Il tessuto musicale procede di pari passo con lo spirito delle liriche. È il De Scalzi compositore fine e maturo delle melodie di
The Seven Seasons e di
Mandilli, ma che non esita a personalizzare su diversificati stili di ballad: blueseggiante (
Il ritorno), country-western (
Gionata Orsielli,
Serial Killer), mediterranea (
Senza una voce), beatlesiana (
Isabella Eggleston… con un mellotron alla
Strawberry Fields Forever), italiana doc (
Tante gocce), easy-listening (
Sera sul mare), soul (
Martina di marzo). Alcune canzoni (
L’ultimo altare e
Gli occhi del mondo) si conferma un ulteriore naturale allineamento con il De André di
Anime salve e il Fossati anni Novanta. Un pizzico di Chicago con lo spirito saltellante di Le Roi Soleil, sostanzia il profilo melodico-ritmico de
La corte, in mezzo al divertito e divertente gioco declamazioni forensi (voce dell’attore
Corrado Tedeschi) e di staccati. Il rock, invece, a gamba tesa con una teoria di riff, stacchi e accordi pieni, spezzando la tenue atmosfera di
12 pescatori.
De Scalzi canta, suona pianoforte, piano elettrico, chitarre (classica e acustica), sintetizzatori e mellotron ed è accompagnato dal fedele
Andrea Maddalone alla chitarra elettrica (molto bensoniano…), dal bassista
Massimo Trigona (noto sessionman genovese che qualcuno di voi avrà visto
sul palco de La Claque con
Il Picchio Dal Pozzo) e dal batterista jazz
Enzo Zirilli (ha suonanto con Moroni, Tavolazzi, Pieranunzi, Rolff). Tra i musicisti ospiti: Franz Di Cioccio della PFM (batteria nella seconda versione de Il ritorno), la White Light Orchestra (il trio d’archi degli Gnu
Cabrera,
Izzo e
Rebaudengo), il chitarrista
Paolo Bonfanti, il fisarmonicista rumeno
Nani Tudor, il fiatista
Edmondo Romano e il mandolinista Martino Coppo.

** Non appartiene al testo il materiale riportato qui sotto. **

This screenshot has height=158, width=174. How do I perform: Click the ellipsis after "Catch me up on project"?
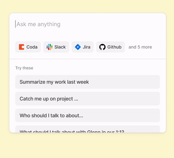pyautogui.click(x=76, y=99)
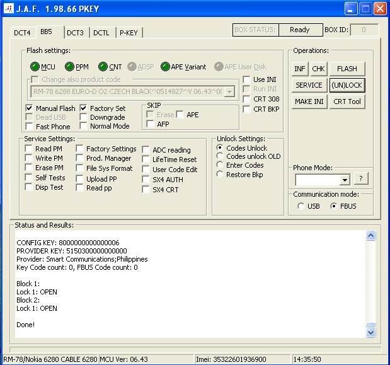
Task: Open the P-KEY tab
Action: pyautogui.click(x=129, y=33)
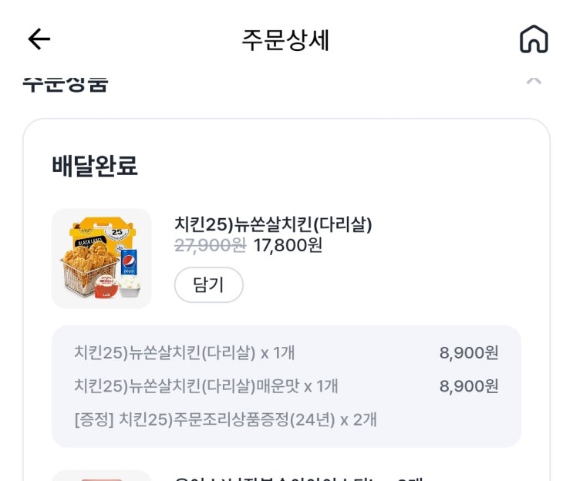Click the discounted price 17,800원
This screenshot has height=481, width=573.
click(288, 246)
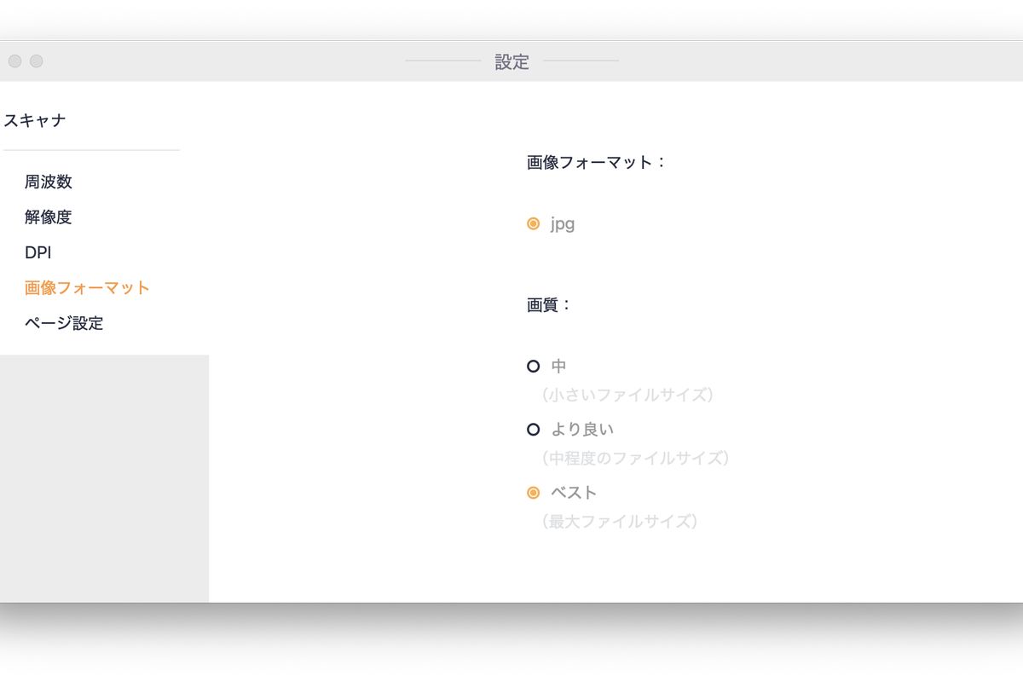
Task: Choose 中 image quality
Action: click(558, 366)
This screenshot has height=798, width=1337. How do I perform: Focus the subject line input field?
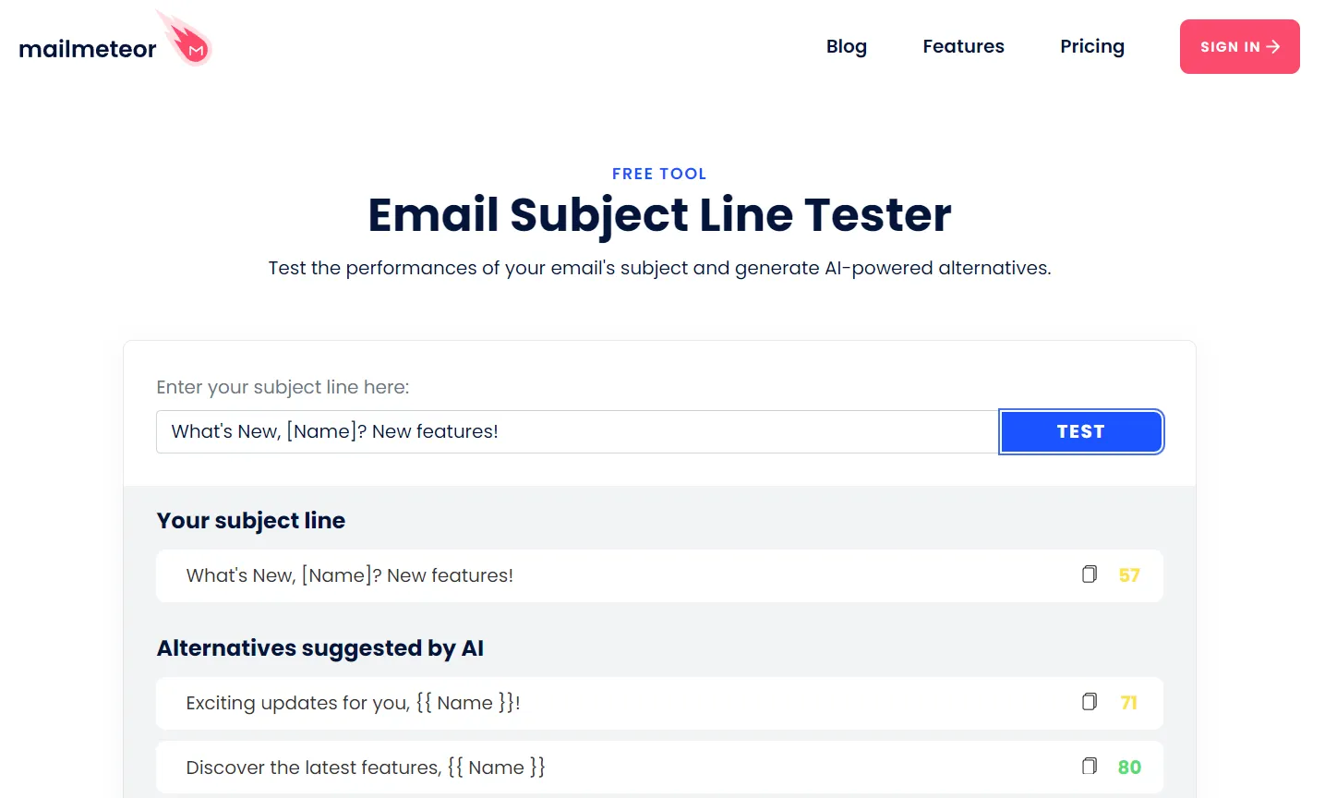coord(577,431)
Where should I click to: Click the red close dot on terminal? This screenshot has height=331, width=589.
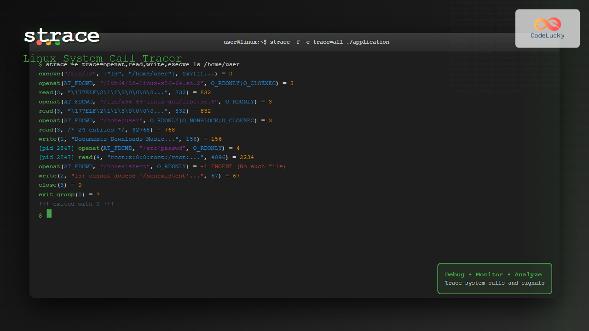click(40, 43)
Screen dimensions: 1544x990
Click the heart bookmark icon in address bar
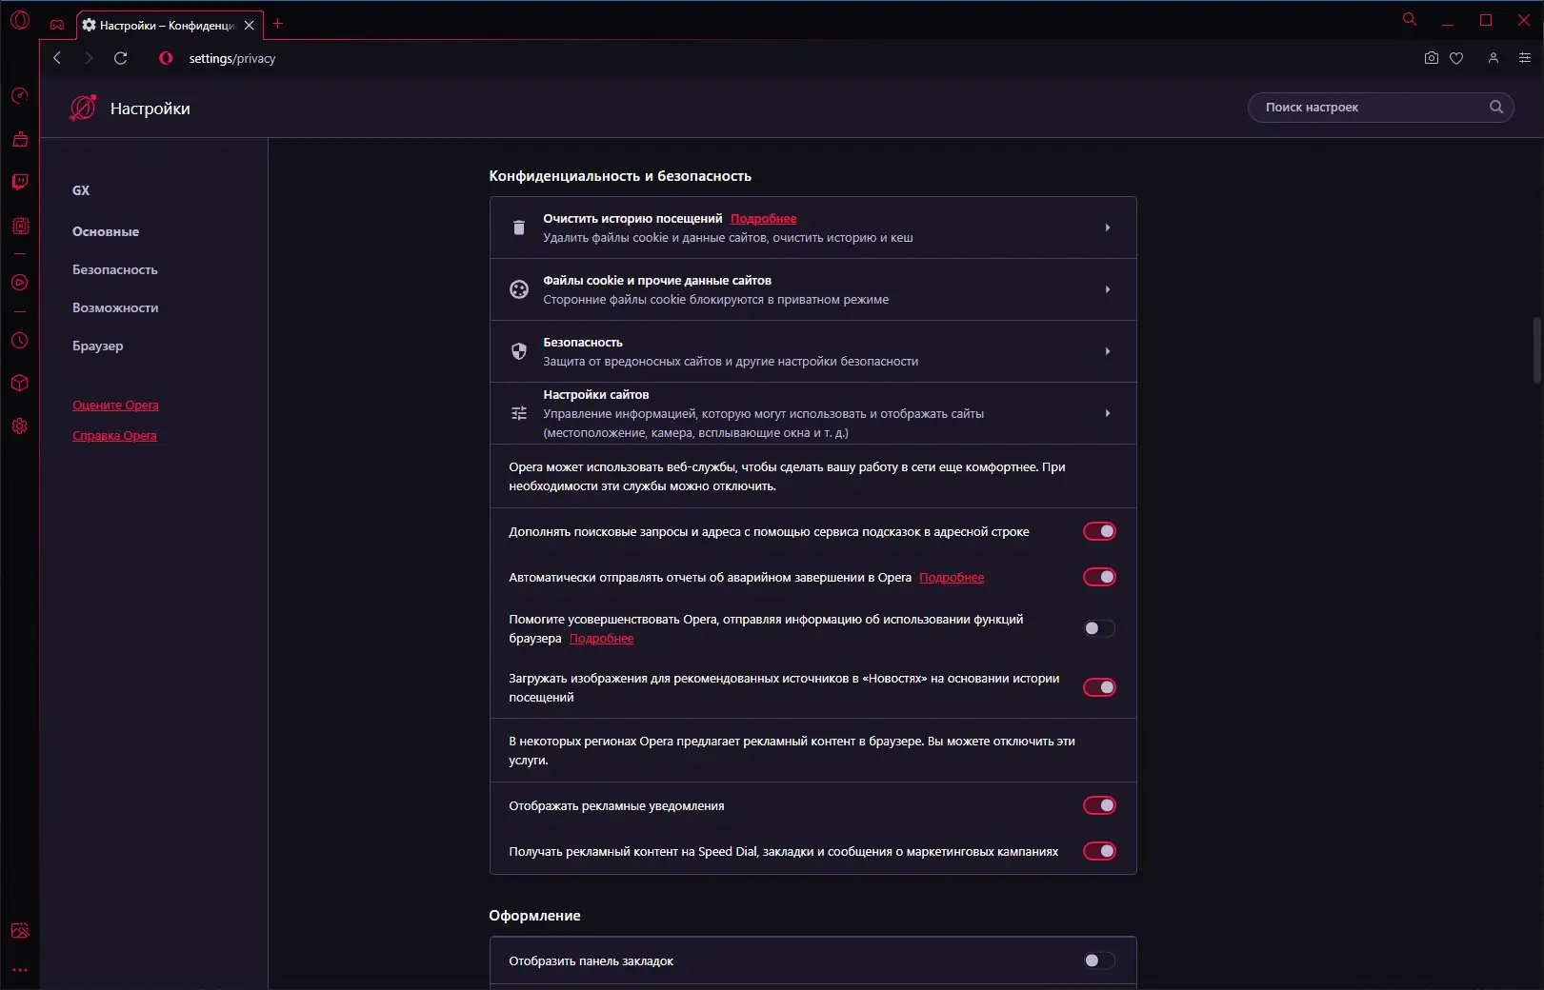[1456, 58]
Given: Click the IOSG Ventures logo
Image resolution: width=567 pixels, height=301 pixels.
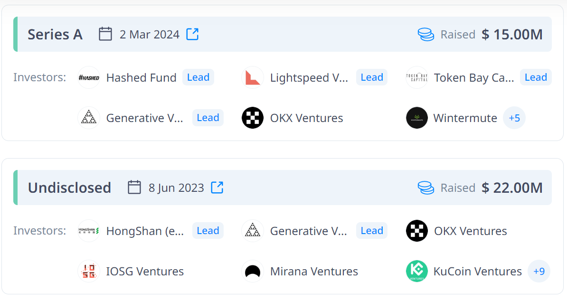Looking at the screenshot, I should [89, 271].
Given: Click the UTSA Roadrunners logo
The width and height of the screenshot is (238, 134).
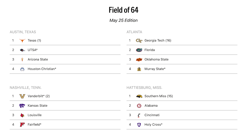Looking at the screenshot, I should [x=22, y=50].
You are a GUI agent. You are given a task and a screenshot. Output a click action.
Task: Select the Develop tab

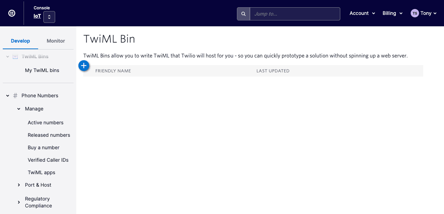(x=20, y=41)
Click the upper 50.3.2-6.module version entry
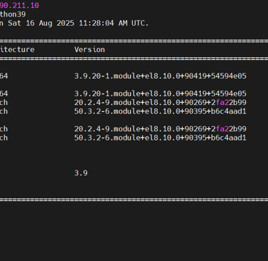This screenshot has width=268, height=261. [x=160, y=111]
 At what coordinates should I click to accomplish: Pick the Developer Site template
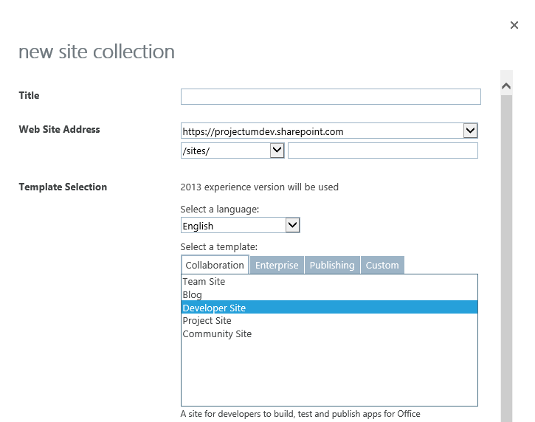[x=214, y=308]
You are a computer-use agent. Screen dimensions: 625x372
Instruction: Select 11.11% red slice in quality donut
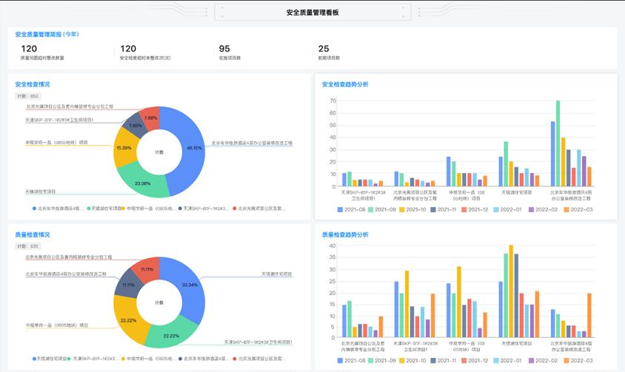147,268
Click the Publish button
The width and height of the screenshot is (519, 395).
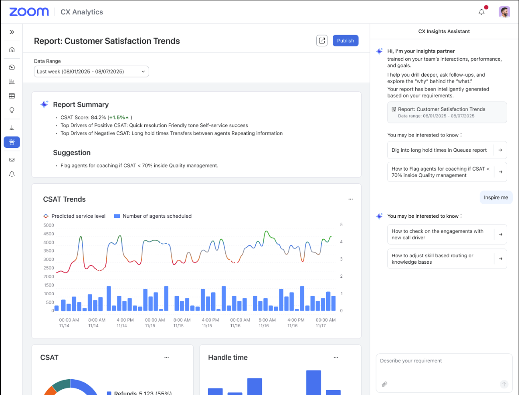coord(345,41)
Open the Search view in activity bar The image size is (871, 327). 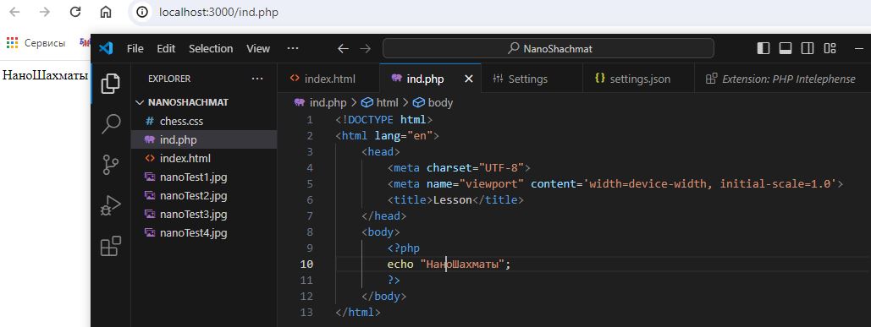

Un po’ come i protagonisti di
Sera sul mare, Mannerini, De Scalzi e Ongaro diventano “ricettatori di stelle” che “aprono i loro armadi fra le nubi”, mentre “il nostro cuore tenta a buon mercato di comprarsi un sogno”. Un CD, come questo, può bastare. Quando si dice una medicina per l’anima.